_What you have to do_: Could you transcribe every record below exactly, leaving out any pictures?

::::::::::

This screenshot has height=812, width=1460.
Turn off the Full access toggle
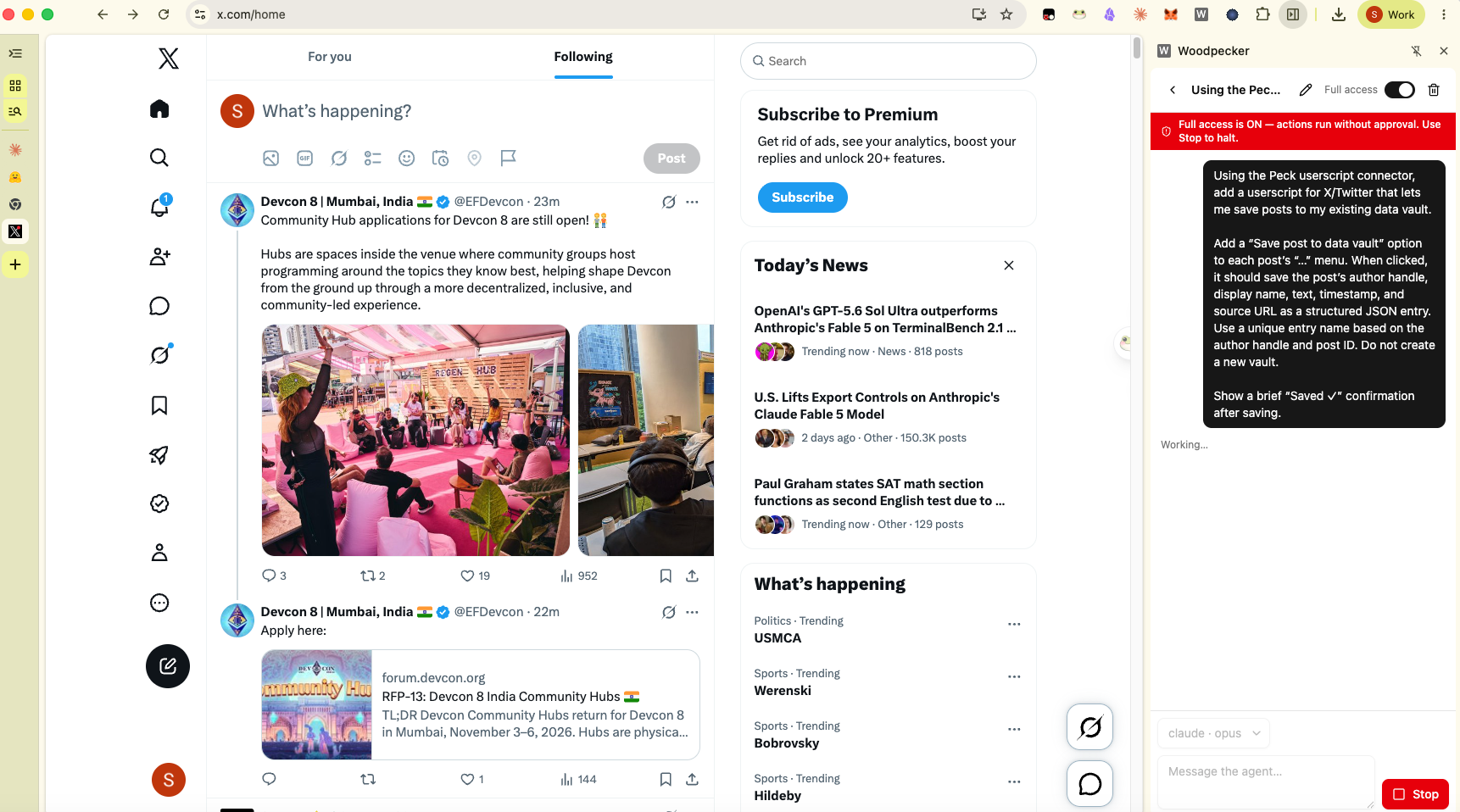click(x=1400, y=90)
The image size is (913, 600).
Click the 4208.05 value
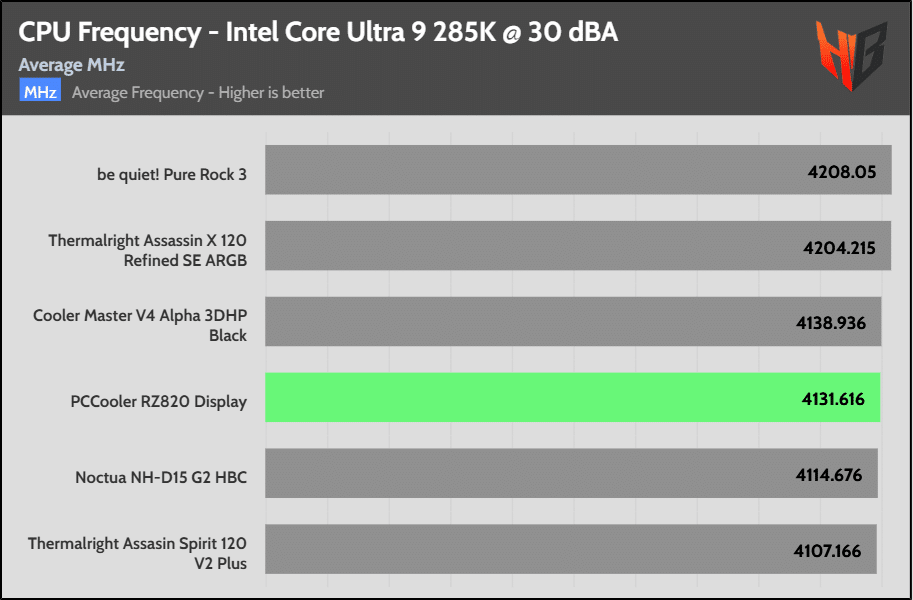tap(841, 171)
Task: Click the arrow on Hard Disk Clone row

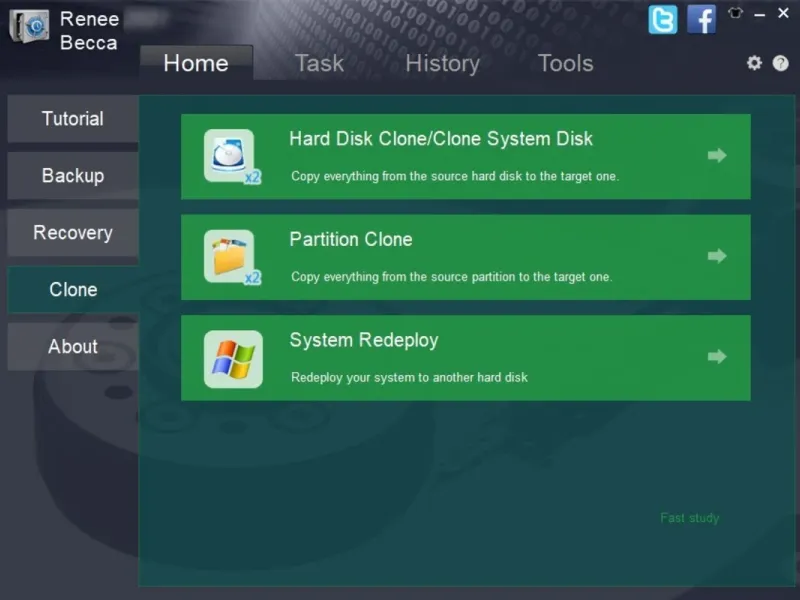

::::::::::

_Output of the exercise_:
This screenshot has height=812, width=1460.
Turn off the Full access toggle
click(x=1400, y=90)
The image size is (913, 600).
Click the 4208.05 value
tap(841, 171)
Task: Click the arrow on Hard Disk Clone row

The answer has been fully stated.